• TASK REQUIREMENTS: A stretch of the entries below is to be set down exactly, running from the line with "You are a computer-use" through the line with "Instruction: Select the Focus tool icon", both included, and no other line.

• SUPPLIED ENTRIES:
================================
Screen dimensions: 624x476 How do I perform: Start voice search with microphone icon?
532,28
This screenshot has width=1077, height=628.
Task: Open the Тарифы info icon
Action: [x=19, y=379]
================================
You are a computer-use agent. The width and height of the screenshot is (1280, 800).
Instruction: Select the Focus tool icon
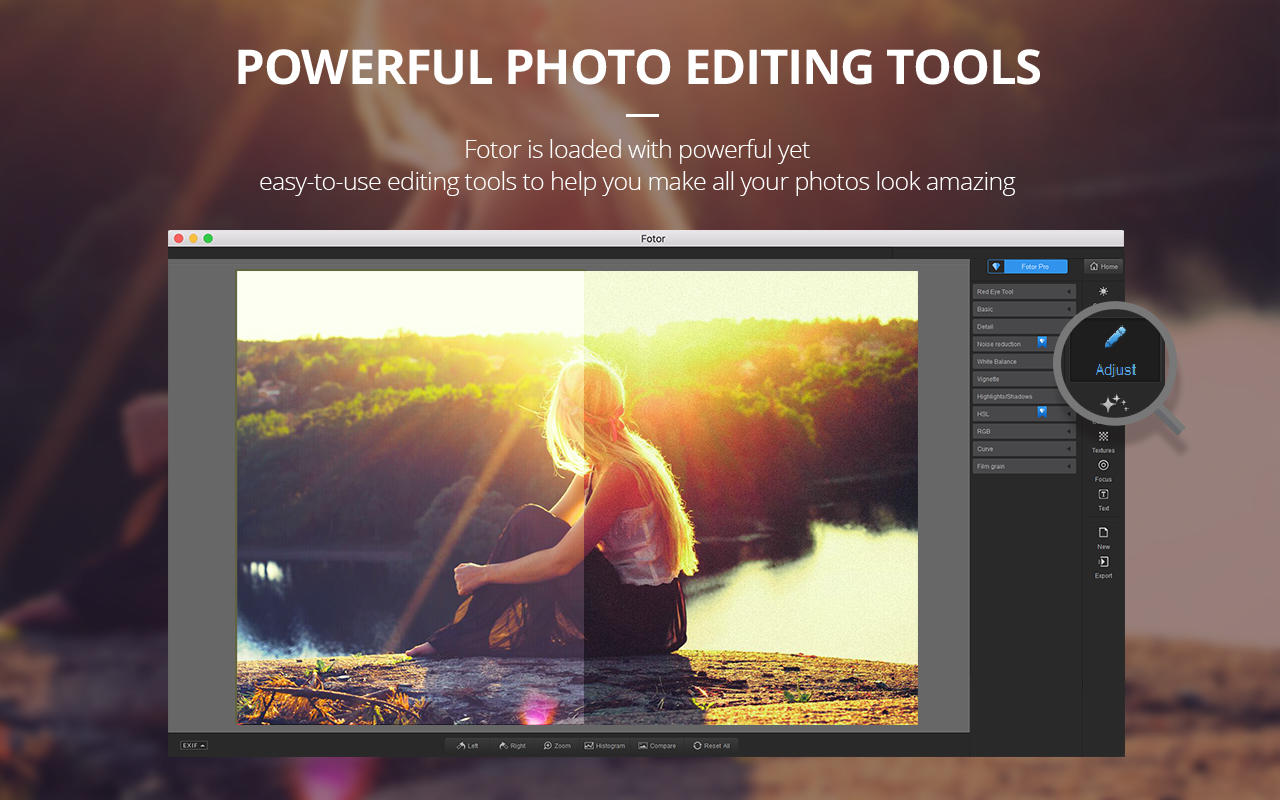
================================
• TASK SOLUTION:
You are a computer-use agent. The width and height of the screenshot is (1280, 800).
Instruction: Select the Focus tool icon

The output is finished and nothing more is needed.